Copy the listing line for line, starting at the line that contains "The height and" and ending after the line that contains "The image size is (1920, 1080).". Leave out the pictures.

__Extracted records__.
● ● ● ●

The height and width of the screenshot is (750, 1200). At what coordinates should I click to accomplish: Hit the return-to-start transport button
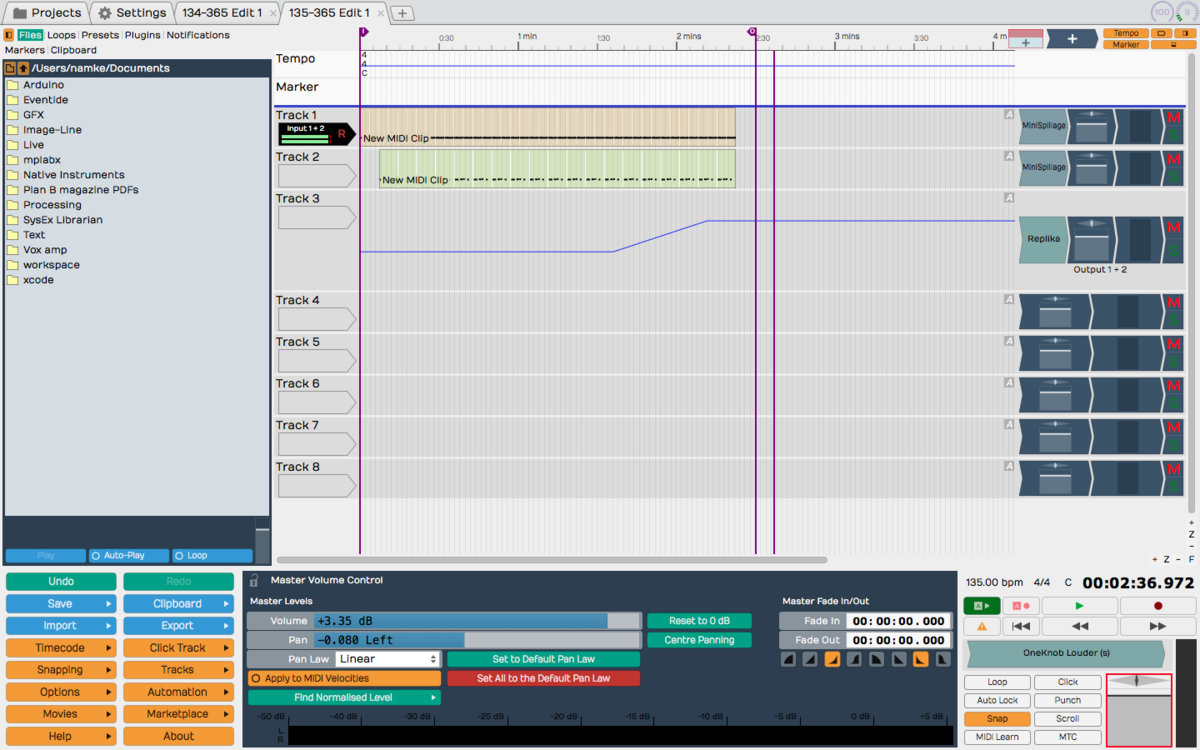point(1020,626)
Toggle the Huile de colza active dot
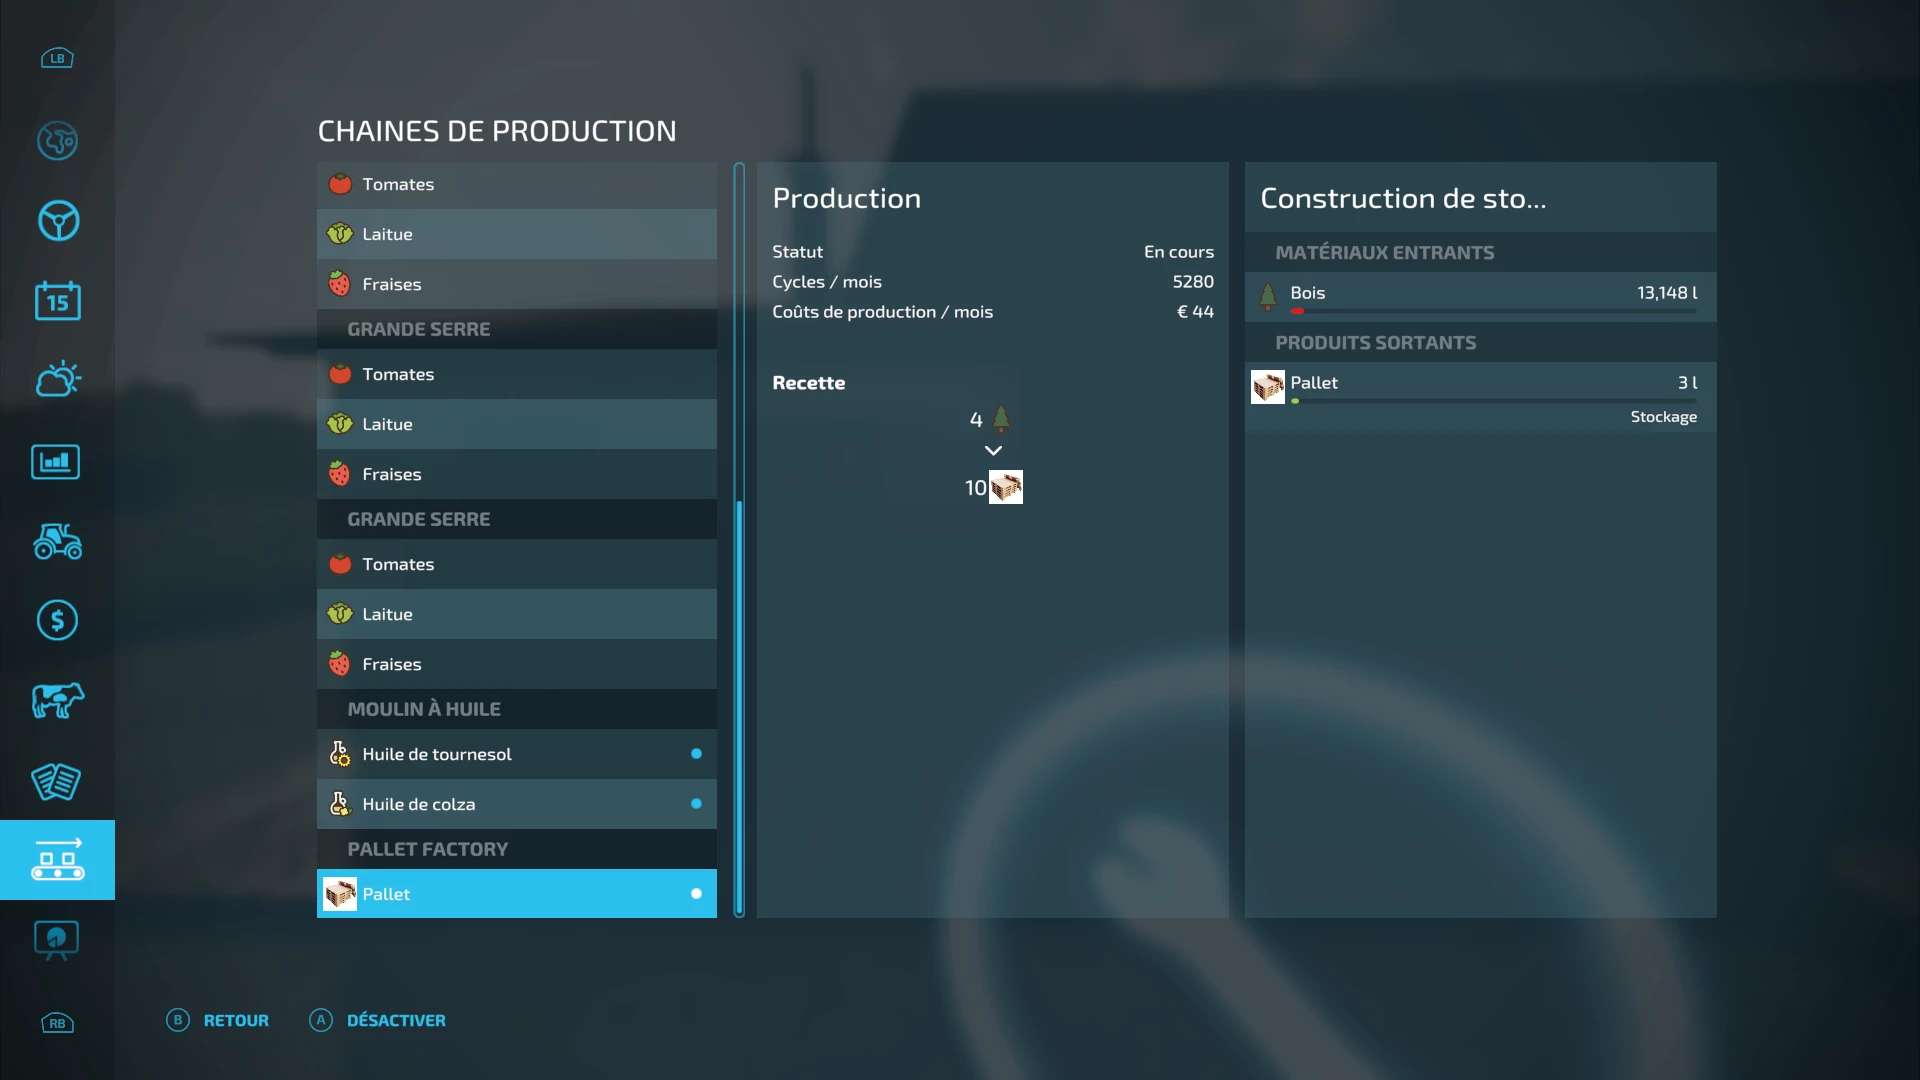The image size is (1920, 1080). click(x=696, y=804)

● ● ● ●

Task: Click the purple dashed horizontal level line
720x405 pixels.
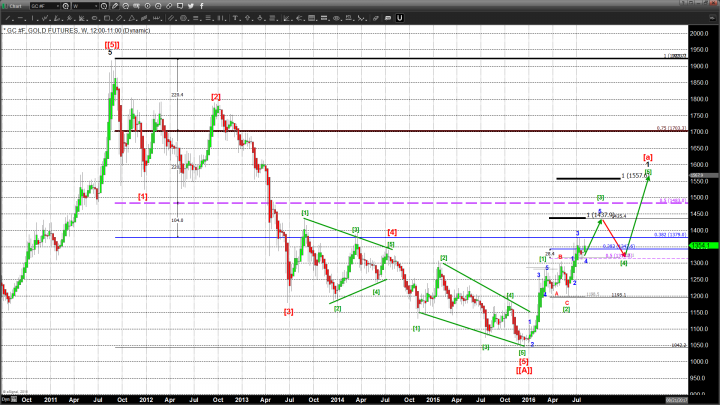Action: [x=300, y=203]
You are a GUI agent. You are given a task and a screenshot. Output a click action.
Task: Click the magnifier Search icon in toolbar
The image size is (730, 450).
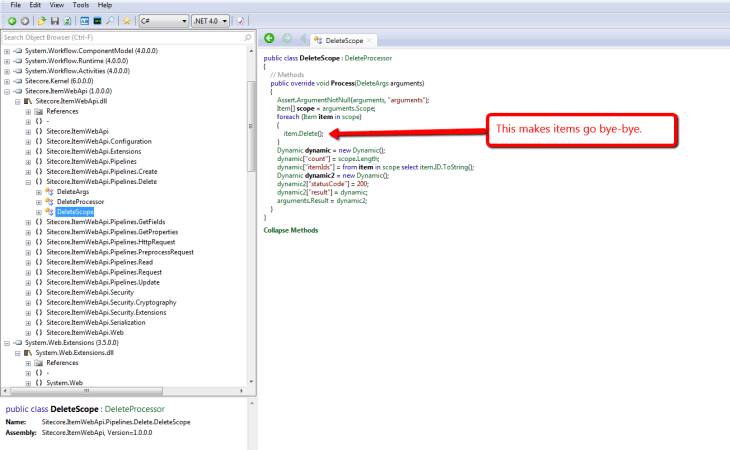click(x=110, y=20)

● ● ● ●

__The solution__.
The height and width of the screenshot is (750, 1200). At what coordinates should I click to accomplish: Hit the return-to-start transport button
point(1020,626)
Toggle the Huile de colza active dot
The image size is (1920, 1080). click(x=696, y=804)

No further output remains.